■ MATERIALS PROVIDED
-*-
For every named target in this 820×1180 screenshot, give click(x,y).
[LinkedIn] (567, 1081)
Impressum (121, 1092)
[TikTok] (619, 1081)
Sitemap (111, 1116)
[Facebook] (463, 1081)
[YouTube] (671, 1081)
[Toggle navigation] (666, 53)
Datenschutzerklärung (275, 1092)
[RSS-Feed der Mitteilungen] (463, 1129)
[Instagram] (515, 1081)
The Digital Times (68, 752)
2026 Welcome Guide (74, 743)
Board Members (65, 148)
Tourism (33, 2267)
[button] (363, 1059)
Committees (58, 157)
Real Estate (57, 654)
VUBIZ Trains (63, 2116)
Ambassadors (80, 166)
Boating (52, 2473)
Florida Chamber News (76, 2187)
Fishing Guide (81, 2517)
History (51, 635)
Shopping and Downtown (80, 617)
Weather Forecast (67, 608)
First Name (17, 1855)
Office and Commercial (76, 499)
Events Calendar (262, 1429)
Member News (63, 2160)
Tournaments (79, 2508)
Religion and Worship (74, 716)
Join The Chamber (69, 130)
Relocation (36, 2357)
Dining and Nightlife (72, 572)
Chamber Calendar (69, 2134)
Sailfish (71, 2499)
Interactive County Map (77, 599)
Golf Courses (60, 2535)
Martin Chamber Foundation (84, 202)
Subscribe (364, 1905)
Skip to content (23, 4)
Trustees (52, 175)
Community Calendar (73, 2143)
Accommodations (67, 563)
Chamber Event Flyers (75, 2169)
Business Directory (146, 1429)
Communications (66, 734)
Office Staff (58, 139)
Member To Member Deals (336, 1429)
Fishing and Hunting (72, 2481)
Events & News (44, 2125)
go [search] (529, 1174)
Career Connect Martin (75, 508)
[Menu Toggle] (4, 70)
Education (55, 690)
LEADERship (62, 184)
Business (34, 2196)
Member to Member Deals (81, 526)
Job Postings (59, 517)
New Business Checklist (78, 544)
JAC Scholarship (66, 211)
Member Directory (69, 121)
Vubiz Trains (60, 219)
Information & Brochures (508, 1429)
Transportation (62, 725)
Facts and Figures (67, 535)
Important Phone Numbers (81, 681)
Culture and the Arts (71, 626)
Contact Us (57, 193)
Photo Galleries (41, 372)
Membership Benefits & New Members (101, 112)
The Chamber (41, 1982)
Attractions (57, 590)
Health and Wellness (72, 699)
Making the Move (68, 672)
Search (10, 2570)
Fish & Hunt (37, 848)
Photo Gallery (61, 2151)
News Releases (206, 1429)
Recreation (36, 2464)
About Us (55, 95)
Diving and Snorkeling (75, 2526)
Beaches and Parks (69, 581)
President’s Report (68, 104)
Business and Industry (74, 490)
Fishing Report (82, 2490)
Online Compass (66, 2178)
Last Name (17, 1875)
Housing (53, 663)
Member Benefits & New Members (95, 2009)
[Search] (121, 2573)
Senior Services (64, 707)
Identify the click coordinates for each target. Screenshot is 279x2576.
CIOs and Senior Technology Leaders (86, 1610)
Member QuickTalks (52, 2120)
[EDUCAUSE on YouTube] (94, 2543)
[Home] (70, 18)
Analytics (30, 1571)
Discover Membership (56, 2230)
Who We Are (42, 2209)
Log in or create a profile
-*-
■ ACTIVITY
The lines you need are those with the word "Senior"; list them from the entries.

■ ANSWER
Senior Services (64, 707)
CIOs and Senior Technology Leaders (86, 1610)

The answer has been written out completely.